### What the task asks
Copy the rows below word for word, but leave out the pictures.

[Records from a data collection]
● ● ● ● ● ● ●

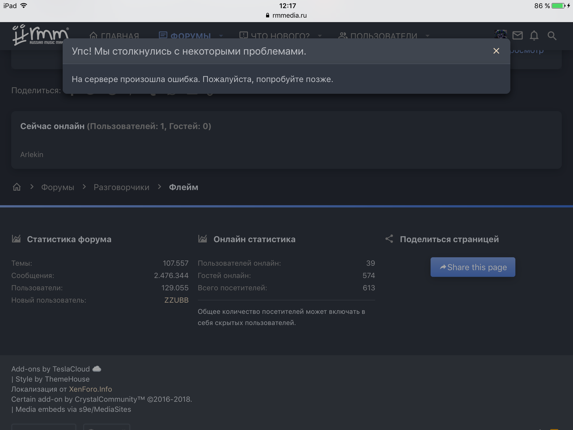Click the RMM site logo

pos(40,35)
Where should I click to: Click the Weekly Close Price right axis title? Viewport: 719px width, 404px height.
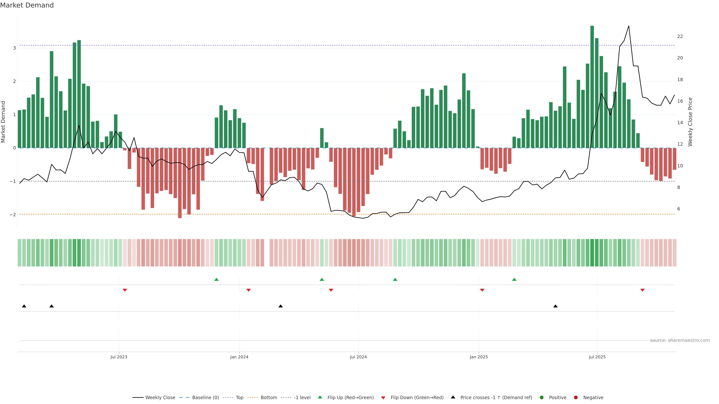(690, 122)
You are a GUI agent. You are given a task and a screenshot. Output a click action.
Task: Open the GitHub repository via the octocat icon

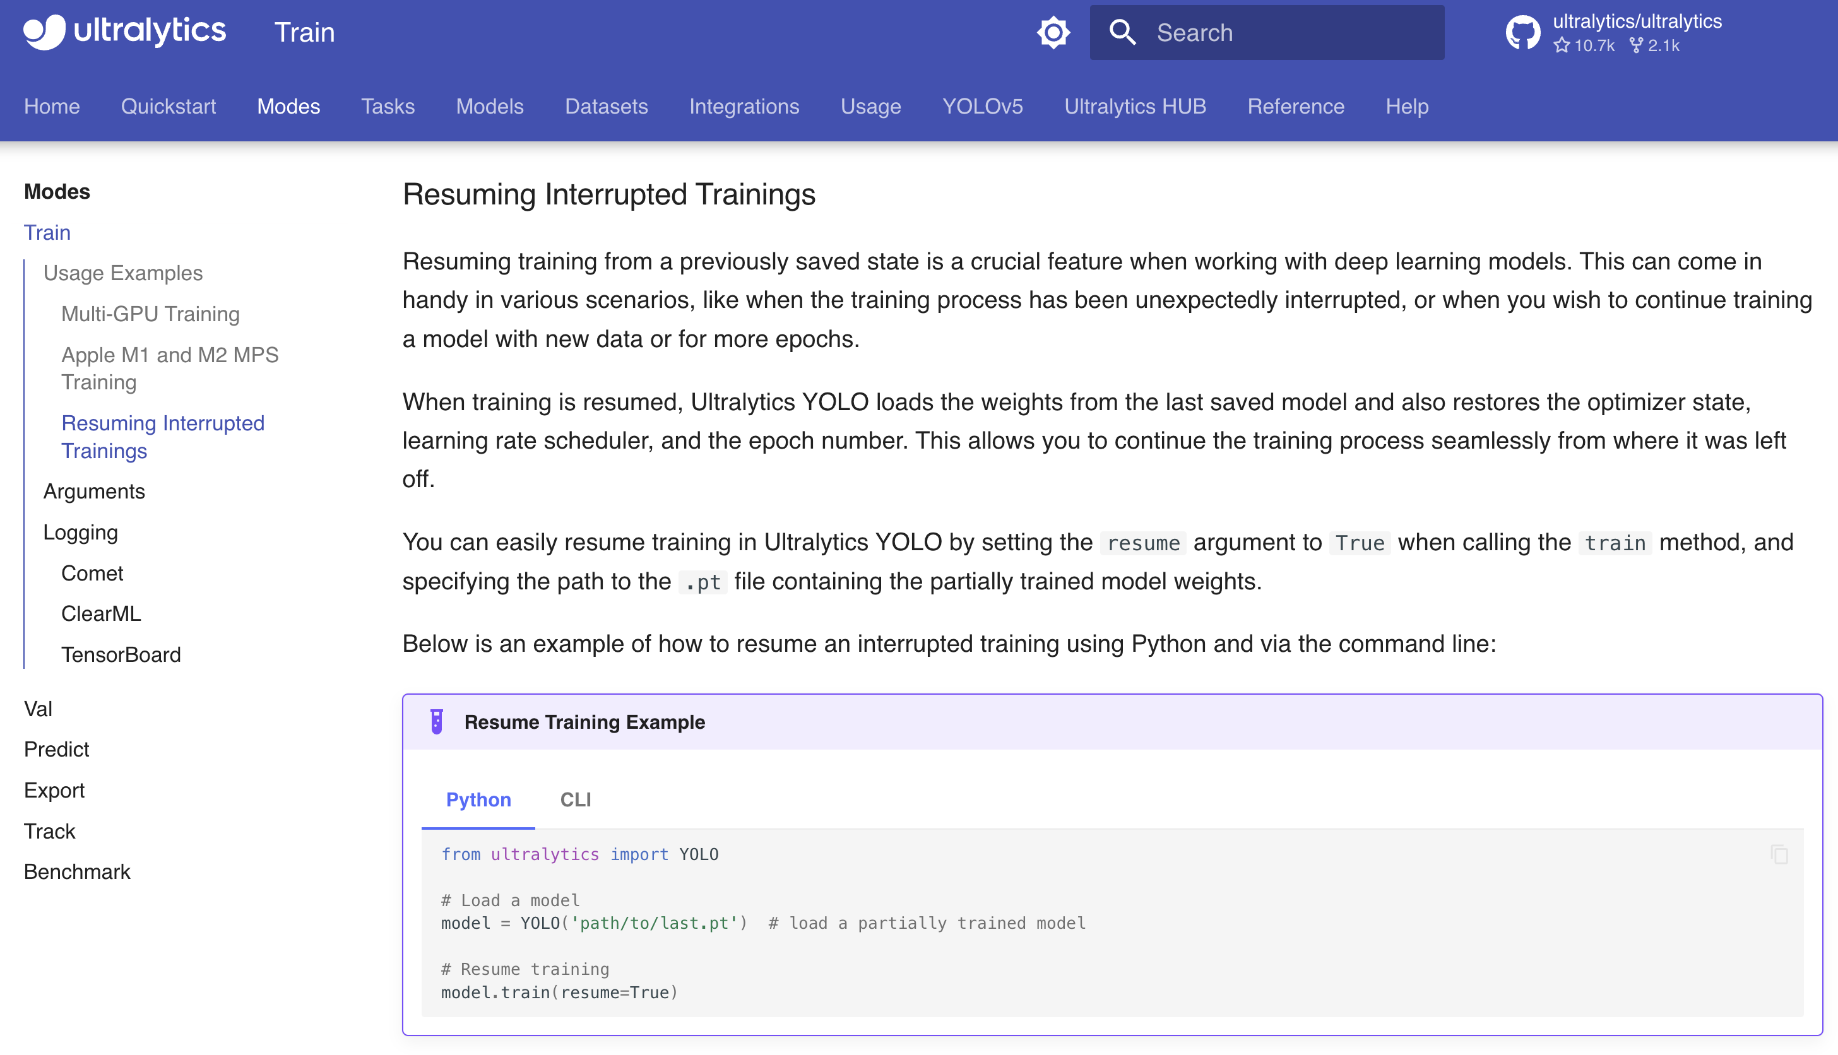[1524, 32]
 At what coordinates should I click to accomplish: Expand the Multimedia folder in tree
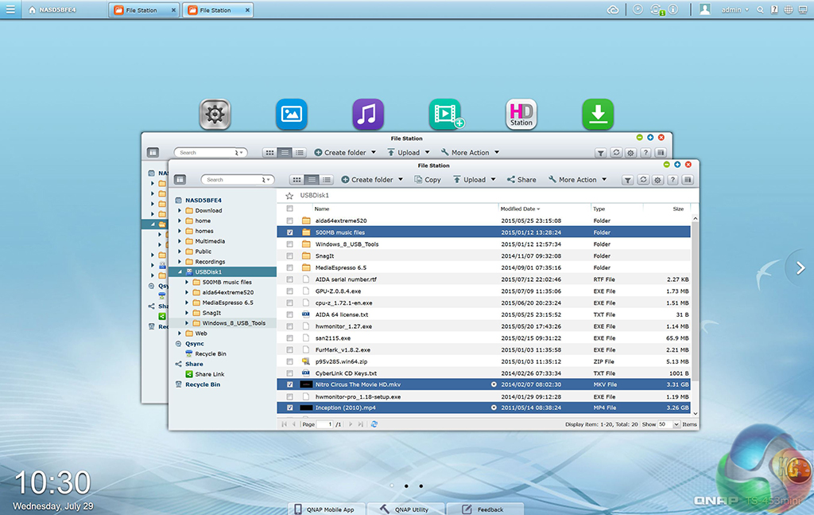(180, 241)

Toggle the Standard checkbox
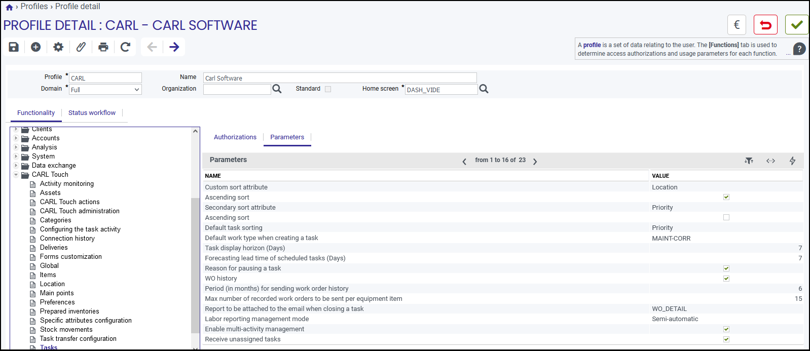click(328, 89)
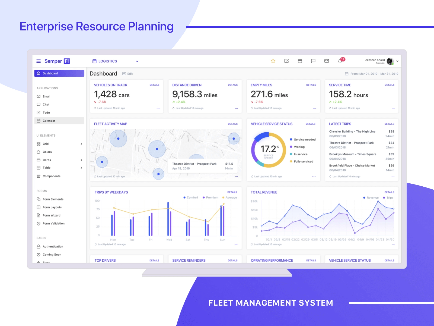Open the calendar icon in the top toolbar
The width and height of the screenshot is (434, 326).
point(300,61)
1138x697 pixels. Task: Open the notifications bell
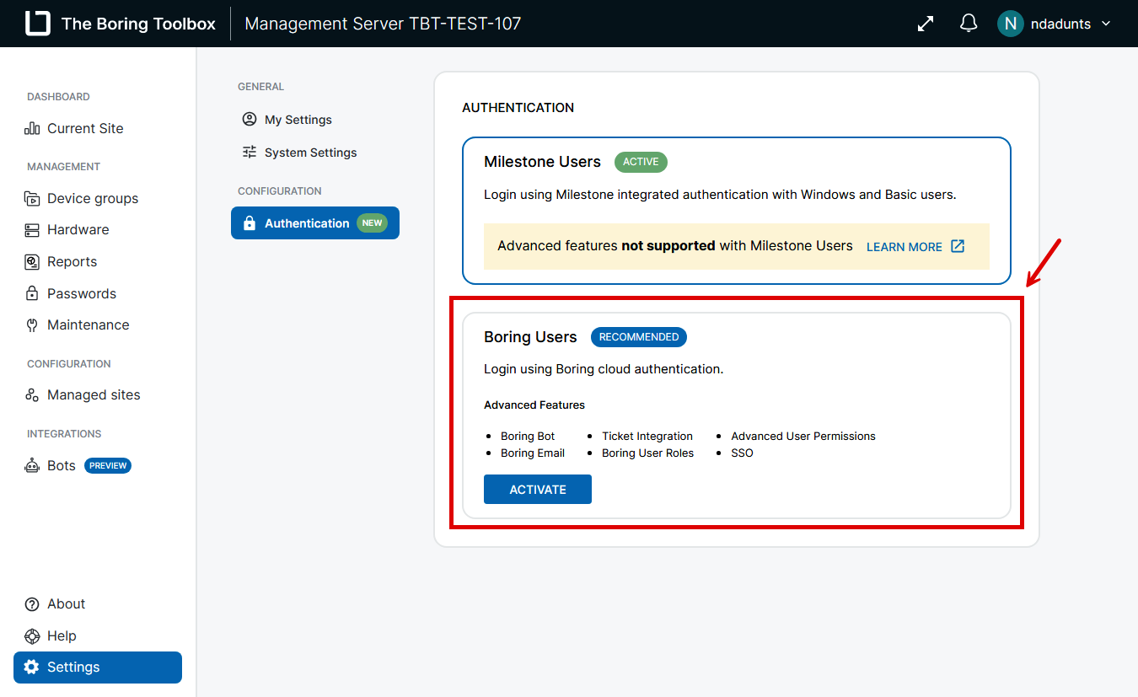969,24
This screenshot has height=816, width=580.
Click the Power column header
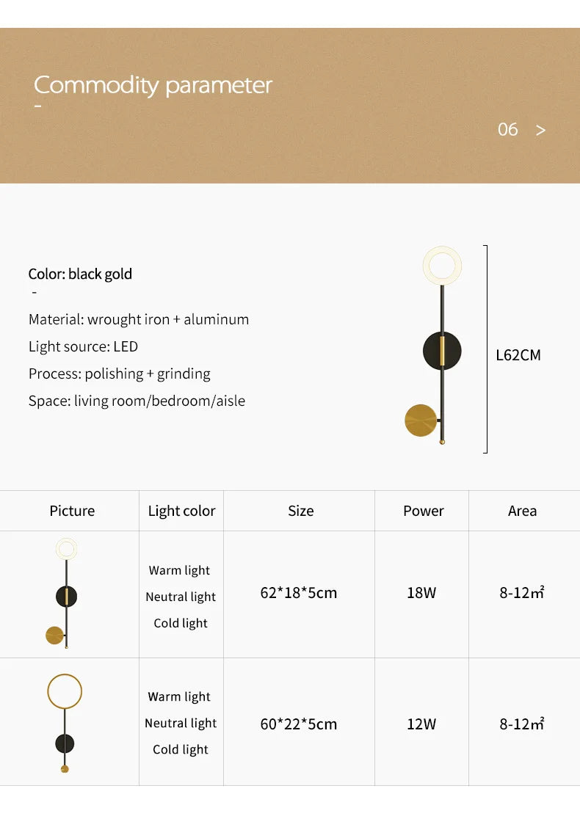(424, 511)
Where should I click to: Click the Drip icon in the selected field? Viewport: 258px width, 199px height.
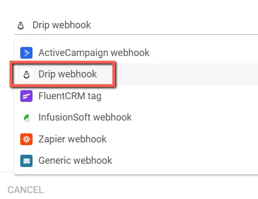tap(21, 26)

● ● ● ● ● ● ●

### Result of this exercise
Click the RMM site logo

pos(40,35)
Where should I click to: Click the Weekly Close Price right axis title? Viewport: 719px width, 404px height.
(690, 122)
You are a GUI agent. You are given a task and a screenshot. Output a click action.
Task: Open the GitHub repository via the octocat icon

[1524, 32]
 At what coordinates should I click to accomplish: Expand the Multimedia folder in tree
(180, 241)

Toggle the Standard checkbox
click(328, 89)
Open the calendar icon in the top toolbar
The width and height of the screenshot is (434, 326).
point(300,61)
1138x697 pixels. Task: Open the notifications bell
969,24
This screenshot has height=816, width=580.
Click the Power column header
(424, 511)
Where should I click to: Click the Drip icon in the selected field? Viewport: 258px width, 199px height.
tap(21, 26)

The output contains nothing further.